The actual measurements showed that even though the overall performance was very high,
it was affected by the limited total disk throughput. Therefore, the disk I/O became a serious
bottleneck whereas the computing capacities of the cluster were not fully utilized. Apache
Spark, which was announced by Cloudera when this research was conducted, or GridGain
In-Memory Accelerator for Hadoop can be suggested for using in the ProfitBricks
environment.
It can be assumed that the type of Hadoop distribution has a much less considerable impact
on the overall system throughput than the configuration of the MapReduce task parameters.

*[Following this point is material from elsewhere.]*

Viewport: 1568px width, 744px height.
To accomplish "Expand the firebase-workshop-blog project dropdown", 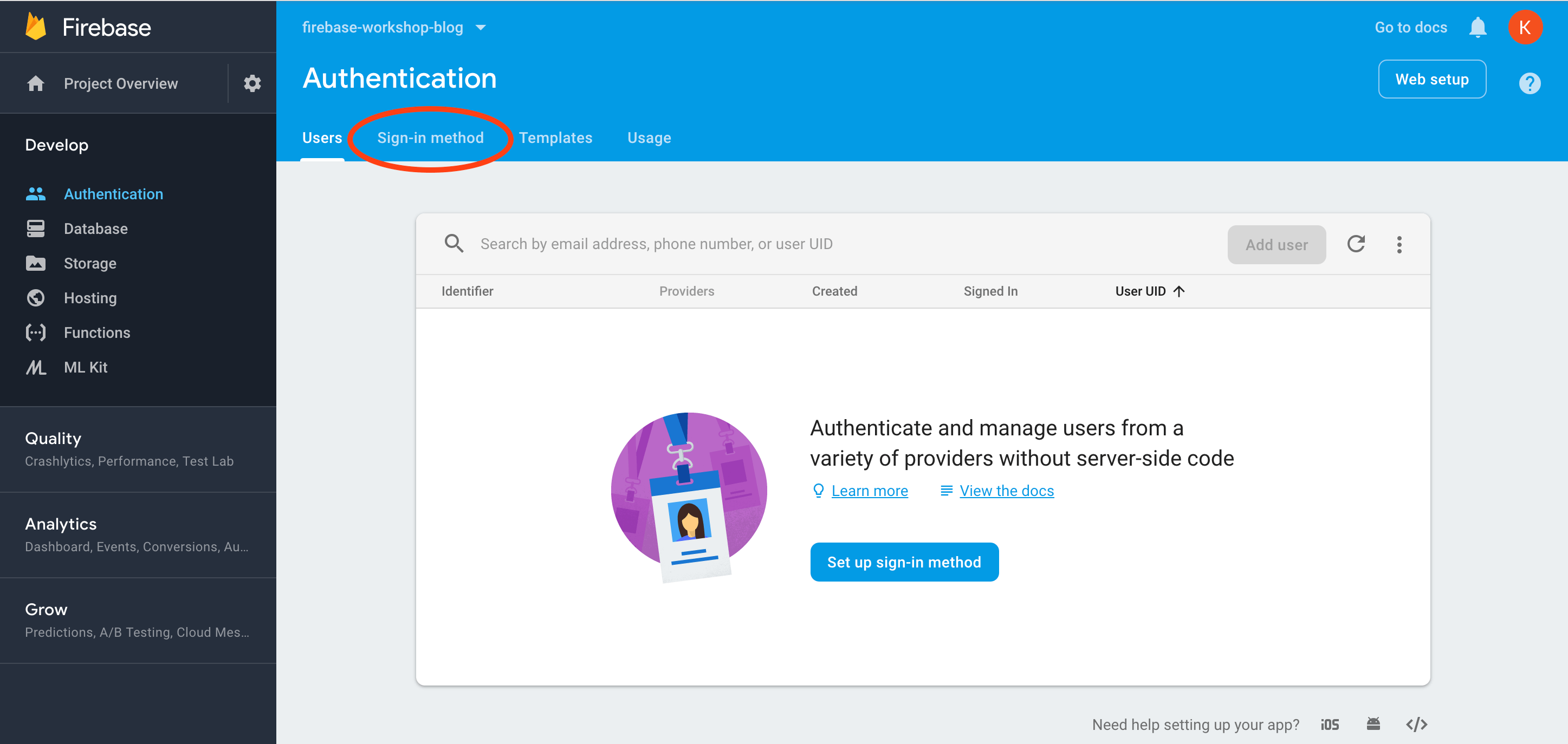I will (480, 28).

For instance, the TeraSort workload was processed 2 3 times faster when the parameters
described in Appendix E were tuned specifically for this load. By configuring these settings,
you can achieve 100% utilization of your CPU, RAM, disk, and network. So, the performance
of each distribution can be greatly improved by selecting proper parameters for each
specific load.
Running Hadoop in clouds allows for fast horizontal and vertical scaling, however, there are
fewer possibilities for tuning each part of the infrastructure. In case you opt for a virtualized
deployment, you should select a hosting/IaaS provider that gives freedom in configuring
your infrastructure. To achieve optimal utilization of resources, you will need information on
the parameters set for network and disk storage and have a possibility to change them.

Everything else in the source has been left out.